Mapping of QTLs for yield related traits

A set of 94 F8 RILs derived from cross Pusa Dwarf/ H2001-4 was used. For genotyping using 62 K SNP chip the DNA from 94 RILs along with the two parents were amplified, fragmented and hybridized on chip for SNP allele calling using Axiom™ Analysis Suite version 2.0. The genotyping data was generated for 94 RILs, alleles assigned by comparing with the two parents and linkage maps were constructed using JoinMap 4.0 software46. Chi-square analysis was performed on the genotyping data to test the goodness of fit against the expected 1:1 segregation ratio.
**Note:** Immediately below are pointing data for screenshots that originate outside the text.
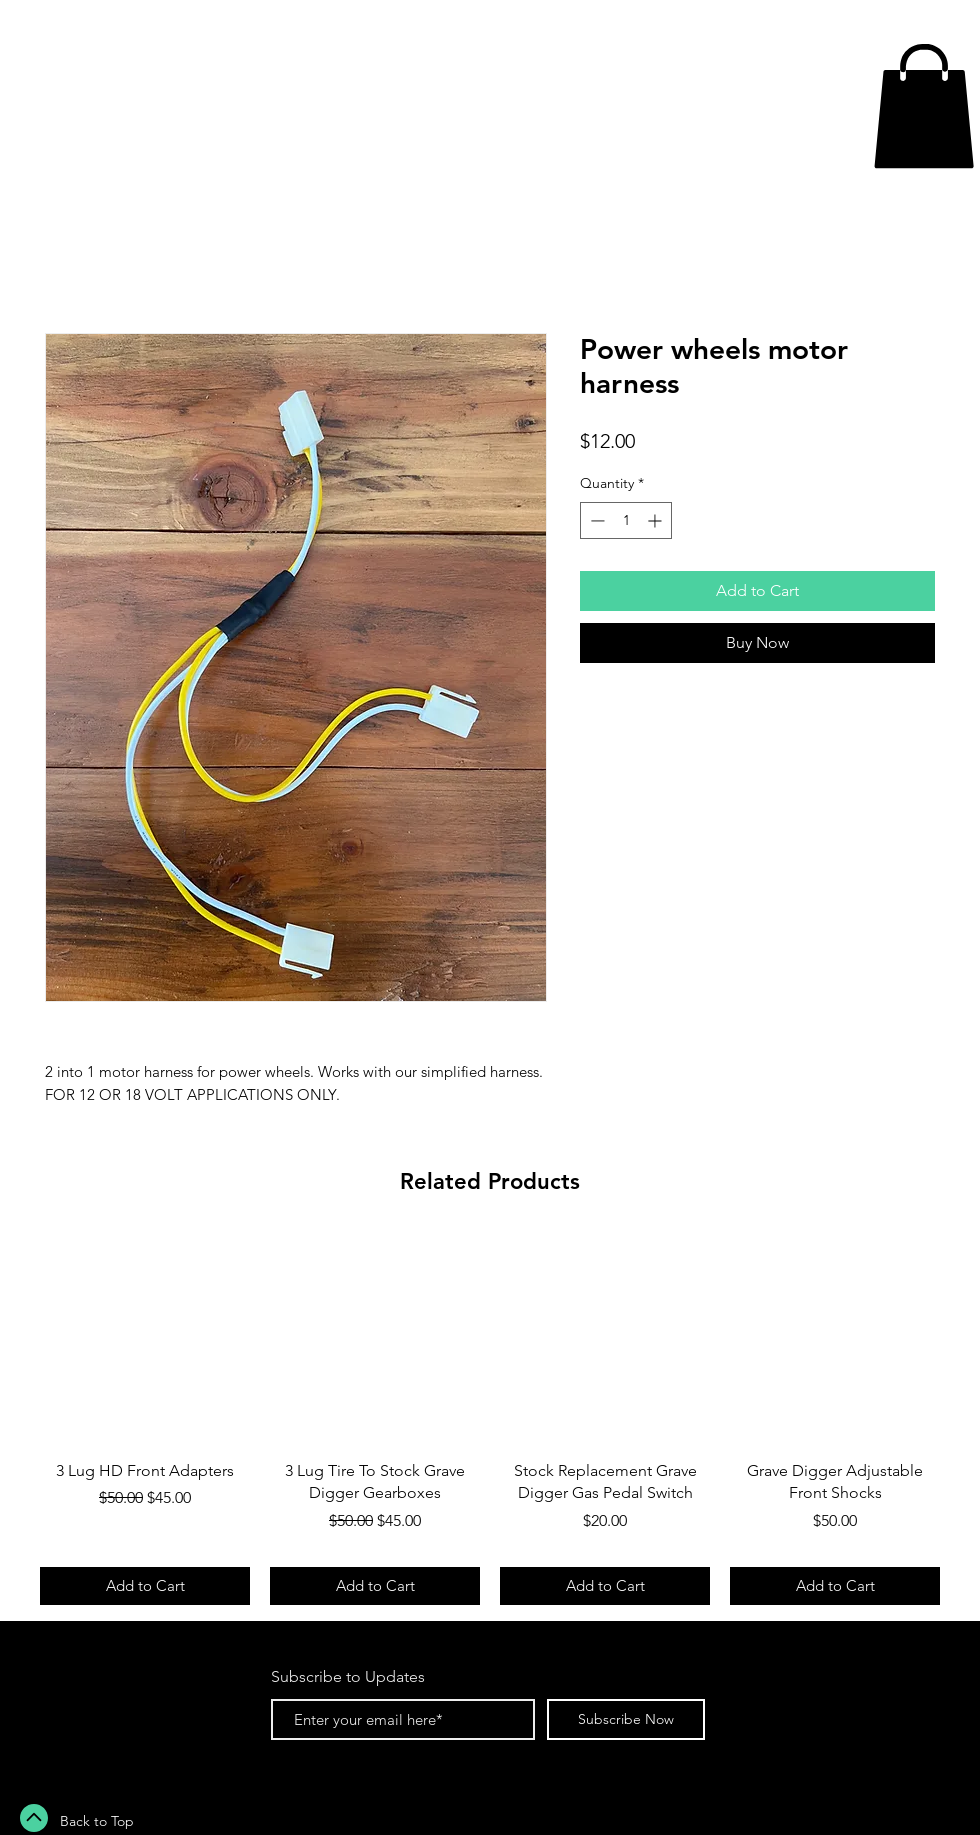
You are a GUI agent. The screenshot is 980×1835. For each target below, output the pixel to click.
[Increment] (656, 520)
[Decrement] (595, 520)
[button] (924, 106)
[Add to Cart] (145, 1586)
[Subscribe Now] (626, 1719)
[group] (490, 1420)
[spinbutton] (626, 520)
The locus genotyping frequencies of JoinMap were used to identify and discard markers with aberrant segregation ratio at a cutoff P value of 0.05. Linkage groups were constructed by grouping of markers at a minimum LOD threshold of 3 to a maximum of 10 with a step of 0.5. The groups were converted to maps at LOD 3 using regression algorithm with a cutoff recombination frequency of 0.20 performing a ripple after adding 2 loci. Kosambi mapping function was used for converting recombination frequency to map distance in cM.

QTL analysis was performed for four yield related traits segregating in the RILs using WinQTL Cartographer v2.547 using adjusted means of phenotypic data for the four traits from 66 RILs evaluated in an augment design. To find marker-trait associations, composite interval mapping (CIM)48 was performed using the ZmapQTL standard model 6 with a window size of 10 cM and 2 cM walk speed. A 1000-permutation test was performed for estimating genome-wide LOD score threshold for QTLs (P = 0.05)49. The additive effect and the percentage of phenotypic variation explained by each QTL were also estimated by the CIM method.